Je kijkt in de spiegel en ineens herken je jezelf niet meer. Er zijn rimpels bijgekomen, haren verdwenen (en gekomen). Veroudering gebeurt ons allemaal. Maar nieuw onderzoek toont aan dat het op bepaalde leeftijden ineens extra hard gaat. Ben je 34, 60 of 78, dan ben je aan de beurt.
Amerikaanse, Italiaanse en Duitse wetenschappers deden een experiment waarbij 4263 proefpersonen tussen de 18 en 94 jaar bloed werd afgenomen. Dat onderzochten de medici op eiwitten die veranderen (meestal afnemen) als we ouder worden. Die afname gaat normaal heel langzaam en geleidelijk. Maar op de drie genoemde leeftijden zakt het aantal eiwitten ineens extra hard.
Deze eiwitten houden onder andere verband met de kwaliteit en capaciteit van hart en bloedvaten. Maar hoe de exacte samenstelling precies met veroudering samenhangt, is nog steeds een raadsel. Dat ze ermee te maken hebben, lijkt wel vast te staan, door de gestage vermindering met een oplopende leeftijd.

Opdracht A:
Beantwoord de volgende vragen over de tekst over veroudering.
(i) Op welke drie leeftijden gaat veroudering volgens de tekst ineens extra hard?
(ii) Bij hoeveel proefpersonen werd bloed afgenomen, en tussen welke leeftijden lagen zij?
(iii) Waarmee houden de onderzochte eiwitten onder andere verband?
Opdracht B: Vat de alinea in de tekst over veroudering die begint met "Amerikaanse, Italiaanse en Duitse wetenschappers" korter samen en behoud de belangrijkste feiten.
Opdracht C: Zet de tekst over veroudering voort, aansluitend op de laatste zin.

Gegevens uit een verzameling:
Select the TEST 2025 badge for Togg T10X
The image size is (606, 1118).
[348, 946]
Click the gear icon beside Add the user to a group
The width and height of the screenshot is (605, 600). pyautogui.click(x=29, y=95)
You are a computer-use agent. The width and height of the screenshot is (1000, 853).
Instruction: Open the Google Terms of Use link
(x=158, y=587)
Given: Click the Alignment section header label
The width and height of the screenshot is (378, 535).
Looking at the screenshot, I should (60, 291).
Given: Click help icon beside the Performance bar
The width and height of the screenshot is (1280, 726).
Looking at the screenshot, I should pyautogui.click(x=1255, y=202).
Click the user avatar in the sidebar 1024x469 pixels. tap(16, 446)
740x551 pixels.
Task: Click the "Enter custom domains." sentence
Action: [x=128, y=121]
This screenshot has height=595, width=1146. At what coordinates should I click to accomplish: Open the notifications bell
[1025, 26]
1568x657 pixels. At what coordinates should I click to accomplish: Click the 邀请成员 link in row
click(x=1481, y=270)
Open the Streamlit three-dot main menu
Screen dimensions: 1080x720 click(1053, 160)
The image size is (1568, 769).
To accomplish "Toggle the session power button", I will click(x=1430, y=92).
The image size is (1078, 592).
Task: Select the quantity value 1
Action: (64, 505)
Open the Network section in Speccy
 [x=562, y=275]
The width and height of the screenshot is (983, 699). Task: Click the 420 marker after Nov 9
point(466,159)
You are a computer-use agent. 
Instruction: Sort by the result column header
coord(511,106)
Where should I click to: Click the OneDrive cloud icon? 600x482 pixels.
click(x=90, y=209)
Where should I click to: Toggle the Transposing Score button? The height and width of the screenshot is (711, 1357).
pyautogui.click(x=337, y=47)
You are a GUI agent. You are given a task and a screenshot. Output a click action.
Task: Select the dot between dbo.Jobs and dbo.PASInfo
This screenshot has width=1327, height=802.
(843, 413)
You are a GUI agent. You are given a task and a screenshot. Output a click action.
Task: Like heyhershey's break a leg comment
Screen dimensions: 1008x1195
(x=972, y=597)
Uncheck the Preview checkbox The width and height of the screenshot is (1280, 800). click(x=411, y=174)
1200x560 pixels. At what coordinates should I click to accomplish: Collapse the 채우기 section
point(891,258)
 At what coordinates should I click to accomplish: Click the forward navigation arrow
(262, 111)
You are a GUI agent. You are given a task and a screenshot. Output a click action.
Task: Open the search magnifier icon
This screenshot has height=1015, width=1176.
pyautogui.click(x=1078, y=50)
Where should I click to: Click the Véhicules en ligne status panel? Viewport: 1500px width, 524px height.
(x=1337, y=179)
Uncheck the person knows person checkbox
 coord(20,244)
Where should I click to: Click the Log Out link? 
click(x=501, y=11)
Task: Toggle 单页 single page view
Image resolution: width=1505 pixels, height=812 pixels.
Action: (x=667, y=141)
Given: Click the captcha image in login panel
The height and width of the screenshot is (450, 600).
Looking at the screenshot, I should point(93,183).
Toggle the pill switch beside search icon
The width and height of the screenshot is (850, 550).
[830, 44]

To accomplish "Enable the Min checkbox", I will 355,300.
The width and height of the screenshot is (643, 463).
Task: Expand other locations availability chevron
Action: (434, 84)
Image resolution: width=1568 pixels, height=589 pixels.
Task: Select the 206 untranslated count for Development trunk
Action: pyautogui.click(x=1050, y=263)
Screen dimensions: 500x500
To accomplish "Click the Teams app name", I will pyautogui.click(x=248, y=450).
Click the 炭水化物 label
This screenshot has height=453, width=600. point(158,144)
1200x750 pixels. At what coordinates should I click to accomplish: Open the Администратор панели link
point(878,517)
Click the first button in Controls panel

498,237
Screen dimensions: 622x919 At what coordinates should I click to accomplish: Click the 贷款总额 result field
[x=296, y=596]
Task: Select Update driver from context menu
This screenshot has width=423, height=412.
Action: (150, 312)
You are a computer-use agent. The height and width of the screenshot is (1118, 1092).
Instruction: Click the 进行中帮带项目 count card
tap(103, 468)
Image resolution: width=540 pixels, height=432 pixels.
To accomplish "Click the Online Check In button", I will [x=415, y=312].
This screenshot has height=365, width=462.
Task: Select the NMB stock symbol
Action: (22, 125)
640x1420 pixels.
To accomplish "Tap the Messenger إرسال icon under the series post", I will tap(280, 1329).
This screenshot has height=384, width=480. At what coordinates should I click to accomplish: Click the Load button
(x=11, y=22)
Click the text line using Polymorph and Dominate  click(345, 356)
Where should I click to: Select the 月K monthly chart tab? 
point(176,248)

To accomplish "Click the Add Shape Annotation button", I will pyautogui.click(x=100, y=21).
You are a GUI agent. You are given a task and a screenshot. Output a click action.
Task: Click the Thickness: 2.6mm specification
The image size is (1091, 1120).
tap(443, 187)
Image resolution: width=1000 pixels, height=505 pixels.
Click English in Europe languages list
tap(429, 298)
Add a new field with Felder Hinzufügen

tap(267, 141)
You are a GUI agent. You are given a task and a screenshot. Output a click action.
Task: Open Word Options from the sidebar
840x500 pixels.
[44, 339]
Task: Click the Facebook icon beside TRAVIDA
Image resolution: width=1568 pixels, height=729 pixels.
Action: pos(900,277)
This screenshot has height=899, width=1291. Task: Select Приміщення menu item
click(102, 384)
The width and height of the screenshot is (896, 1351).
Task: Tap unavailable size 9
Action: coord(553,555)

Eindantwoord A:
(i) Op 34, 60 en 78 jaar.
(ii) Bij 4263 proefpersonen, tussen de 18 en 94 jaar.
(iii) Met de kwaliteit en capaciteit van hart en bloedvaten.

Eindantwoord B: Amerikaanse, Italiaanse en Duitse wetenschappers namen bloed af bij 4263 proefpersonen van 18 tot 94 jaar. Ze onderzochten eiwitten die bij het ouder worden veranderen, meestal afnemen. Normaal gaat die afname langzaam en geleidelijk, maar op 34, 60 en 78 jaar daalt het aantal eiwitten ineens extra hard.

Eindantwoord C:
Waarom 34, 60 en 78 magische leeftijden zijn voor veroudering, hebben de wetenschappers nog niet kunnen ontdekken. Ook niet hoe het mechanisme werkt waardoor de eiwitten dan ineens verdwijnen of van samenstelling wijzigen. Deze groep wetenschappers denkt nog minstens tien jaar nodig te hebben om dat te snappen. Dan kunnen ze ook gaan proberen om in te grijpen in de processen achter de eiwitproductie. Zo is het wellicht mogelijk om veroudering af te remmen.
Bijvangst van het onderzoek is dat de wetenschappers aan iemands bloed met een marge van een paar jaar kunnen zien hoe oud deze persoon is. Dat kan van belang zijn bij bijvoorbeeld forensisch onderzoek.